▶ [Extracted text]
● ● ●

Matt Jones of BERG and I organized a couple of hours of conversations around the design of objects at Microsoft's Social Computing Symposium this year. I gave a 15 minute presentation on my thoughts on the future of the design of objects in light of ubiquitous computing.
Here it is on Slideshare:
Here it is on Scribd:
Life in the Pre-Pre-Cambrian: a presentation for the MS Social Computing Symposium
And you can download it as a PDF.
Here is the transcript:
Good afternoon. Thank you for inviting me.
First, let me tell you a bit about myself. I'm a user experience designer and entrepreneur. I was one of the first professional Web designers in 1993. Since then I've worked on the user experience design of hundreds of web sites. I also consult on the design of digital consumer products, and I've helped a number of consumer electronics and appliance manufacturers create better user experiences and more user centered design cultures.
In 2003 I wrote a how-to book of user research methods for technology design. It has proven to be somewhat popular, as such books go.
Around the same time as I was writing that book, I co-founded a design and consulting company called Adaptive Path.
I wanted to get more hands-on with technology development, so in 2006 I founded ThingM with Tod E. Kurt.

● ● ●

▶ [Your instructions]
Carry on the transcript of the talk about designing objects in an age of ubiquitous computing, starting right after its last sentence.

▶ [Material shown]
● ● ●

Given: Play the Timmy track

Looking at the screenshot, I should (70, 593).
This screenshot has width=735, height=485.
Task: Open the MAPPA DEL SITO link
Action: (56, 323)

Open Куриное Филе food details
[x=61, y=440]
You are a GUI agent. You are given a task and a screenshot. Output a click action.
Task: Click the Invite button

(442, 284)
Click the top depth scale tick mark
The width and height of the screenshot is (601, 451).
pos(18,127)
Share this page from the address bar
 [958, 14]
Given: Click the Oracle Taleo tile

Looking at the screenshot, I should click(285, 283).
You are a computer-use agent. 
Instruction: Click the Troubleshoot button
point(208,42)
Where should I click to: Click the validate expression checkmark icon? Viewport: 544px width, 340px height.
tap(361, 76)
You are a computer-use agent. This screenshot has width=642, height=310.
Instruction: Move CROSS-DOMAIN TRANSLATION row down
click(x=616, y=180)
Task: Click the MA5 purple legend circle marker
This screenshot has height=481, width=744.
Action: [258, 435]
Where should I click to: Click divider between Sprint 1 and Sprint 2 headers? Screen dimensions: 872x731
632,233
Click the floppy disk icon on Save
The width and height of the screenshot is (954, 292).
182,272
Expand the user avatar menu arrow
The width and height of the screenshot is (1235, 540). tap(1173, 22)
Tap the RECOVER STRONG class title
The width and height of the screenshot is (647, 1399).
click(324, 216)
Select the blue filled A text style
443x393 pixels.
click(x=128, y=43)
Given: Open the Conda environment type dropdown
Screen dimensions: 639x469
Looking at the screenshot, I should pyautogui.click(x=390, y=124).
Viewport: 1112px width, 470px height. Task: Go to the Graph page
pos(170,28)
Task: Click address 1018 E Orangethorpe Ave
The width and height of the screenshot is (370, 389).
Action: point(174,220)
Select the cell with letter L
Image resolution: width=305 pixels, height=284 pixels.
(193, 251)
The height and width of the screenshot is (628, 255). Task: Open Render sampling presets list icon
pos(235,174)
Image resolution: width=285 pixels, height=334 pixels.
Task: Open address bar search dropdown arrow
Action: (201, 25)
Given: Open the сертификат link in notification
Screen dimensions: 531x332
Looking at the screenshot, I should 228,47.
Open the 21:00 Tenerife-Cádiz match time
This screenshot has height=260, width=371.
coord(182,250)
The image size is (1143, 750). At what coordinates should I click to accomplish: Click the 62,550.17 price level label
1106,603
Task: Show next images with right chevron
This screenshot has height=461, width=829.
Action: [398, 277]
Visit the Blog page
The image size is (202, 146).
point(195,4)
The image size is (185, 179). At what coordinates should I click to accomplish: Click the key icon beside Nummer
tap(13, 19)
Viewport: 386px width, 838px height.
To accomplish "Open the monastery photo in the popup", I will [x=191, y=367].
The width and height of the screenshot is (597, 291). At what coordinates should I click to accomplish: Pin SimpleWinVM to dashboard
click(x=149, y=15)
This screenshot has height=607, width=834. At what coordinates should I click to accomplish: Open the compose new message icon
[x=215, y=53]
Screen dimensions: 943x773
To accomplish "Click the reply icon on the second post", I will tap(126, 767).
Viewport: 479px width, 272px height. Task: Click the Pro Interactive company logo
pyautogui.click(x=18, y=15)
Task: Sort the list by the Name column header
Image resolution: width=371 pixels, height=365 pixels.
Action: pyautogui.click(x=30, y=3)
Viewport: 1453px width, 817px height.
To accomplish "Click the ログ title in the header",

● ● ●

▶ [Exercise response]
We're a micro-OEM. We design and manufactures a range of smart LEDs for architects, industrial designers and hackers. These LEDs reduce the cost of including RGB light into projects from days to minutes, they've been somewhat successful as such niche components go. It has been quite exciting to design both the user experience of a component and a company.
I also organize an annual event called Sketching in Hardware, sometimes with Matt here as cohost, on the development of electronic hardware toolkits for non-engineers. In the five years we've held the event I believe we've had a significant part in lowering the barriers to entry into hardware development for designers, artists and students. Just last month Fred Martin, one of the participants last year, brought a group of Indian students from knowing nothing about hardware to building functioning robots in under a week using Arduinos and the other tools he picked up at Sketching.
Crowdlight is my newest venture, founded a couple of months ago, again with Tod Kurt and now with Ashwin Gulati. This is another hardware startup that we are bootstrapping through ThingM. I am very excited about it, but I can't talk about it in public. Talk to me offline if you'd like to hear about it.
I also recently wrote a book called "Smart Things". In the book, I describe an approach for designing digital devices that combine software, hardware, physical and virtual components. I have some copies here. Please feel free to leaf through them, and if you like it, keep it.
I'm not a social scientist or someone who has designed much social software, so I decided to take the opportunity of this invitation to think a little bit about how the design of devices changes as the number of devices a person has grows.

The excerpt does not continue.